This exception, however, must be applied in conjunction with NCGS § 126-23 which requires that certain employee information be kept open for public inspection. With respect to each employee, a public record must be maintained showing name, age, date of original employment or appointment to State service, the terms of any employment contract, current position, title, current salary, date and amount of most recent increase or decrease in salary, date of most recent promotion, demotion, transfer, suspension, separation, or other change in position classification, and the office or station to which the employee is currently assigned. In 2007, an amendment to this section further defined the employee information required to be kept open by adding:

For the purposes of this section, the term "salary" includes pay, benefits, incentives, bonuses, and deferred and all other forms of compensation paid by the employing entity.

S.L. 2007-508, s. 4.

You also ask, however, whether the statute requires "leave balances" to be made public. You note that inasmuch as NCGS § 126-23 requires that only "current salary" be kept public, an argument can be made that the legislative intent in enacting the 2007 amendment defining "salary" was to require that only "current benefits" be open for inspection. You therefore suggest that accrued leave balances are not "current benefits" and that only amounts of leave earned during a "current" period are required to be kept open.
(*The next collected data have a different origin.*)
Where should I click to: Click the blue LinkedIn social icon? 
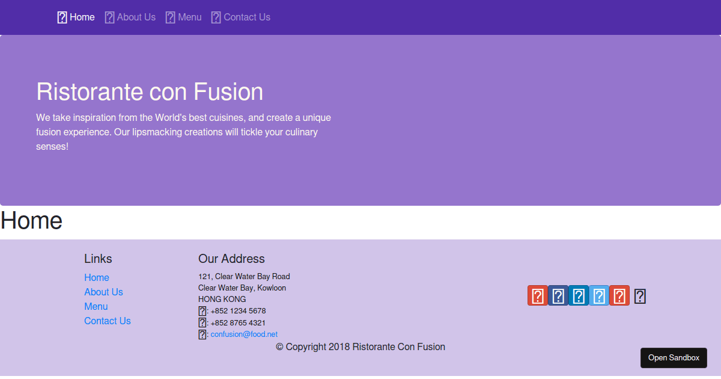coord(578,295)
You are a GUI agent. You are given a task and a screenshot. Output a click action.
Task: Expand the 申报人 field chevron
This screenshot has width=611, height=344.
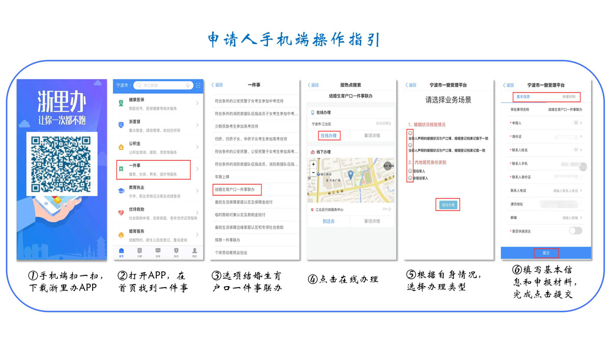coord(581,123)
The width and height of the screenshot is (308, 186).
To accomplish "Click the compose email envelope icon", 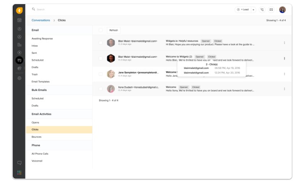I will (x=271, y=9).
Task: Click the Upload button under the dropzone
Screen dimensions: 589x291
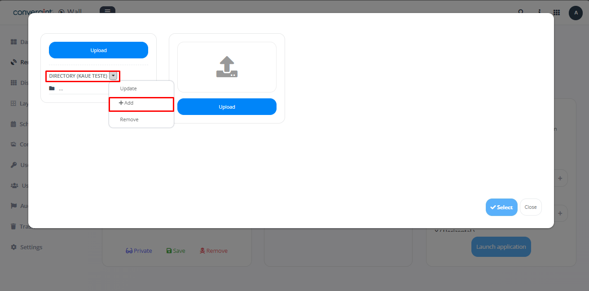Action: (x=227, y=107)
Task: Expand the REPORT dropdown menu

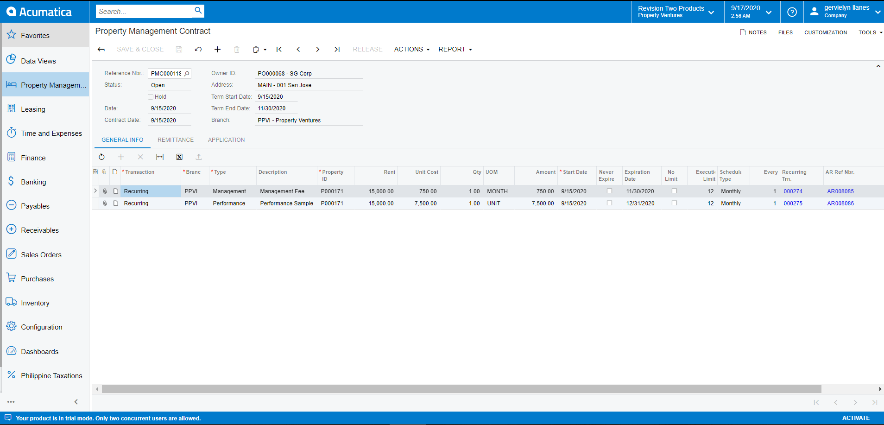Action: (x=455, y=50)
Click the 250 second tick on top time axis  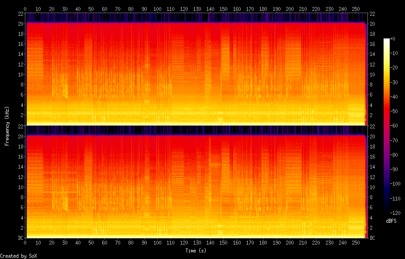click(356, 9)
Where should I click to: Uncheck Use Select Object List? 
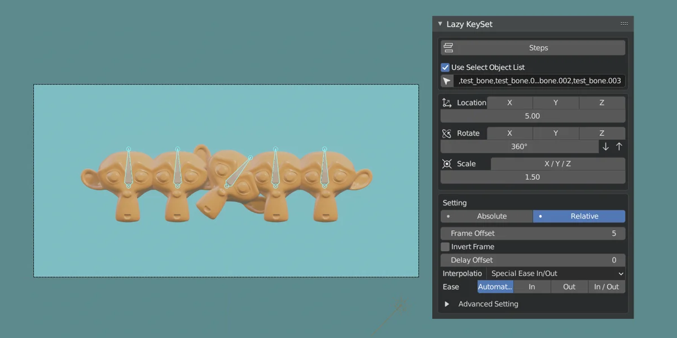(445, 67)

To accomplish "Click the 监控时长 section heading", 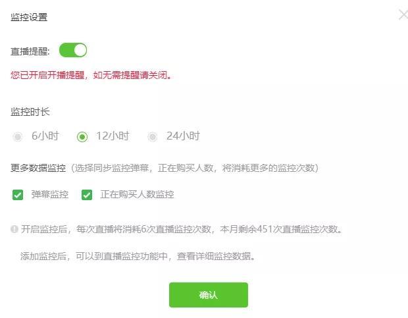I will point(30,112).
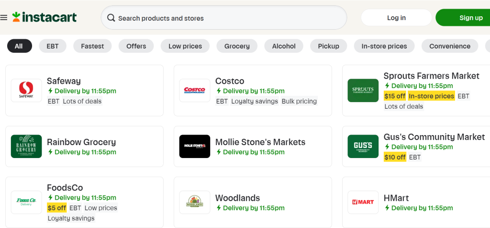Image resolution: width=490 pixels, height=228 pixels.
Task: Toggle the EBT filter chip
Action: (53, 46)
We are not aware of any case law, regulation, or other guidance which answers this question. Therefore, we agree that under standard principles of statutory construction a plain reading of the 2007 amendment dictates that only "current benefits" must be available for inspection. However, it is our view that "current benefits" includes the amount of accumulated leave time that an employee has available for use at the time the inspection is requested. As such, it is our opinion that NCGS § 126-23 requires the University system to provide the accumulated leave time for the employees in question.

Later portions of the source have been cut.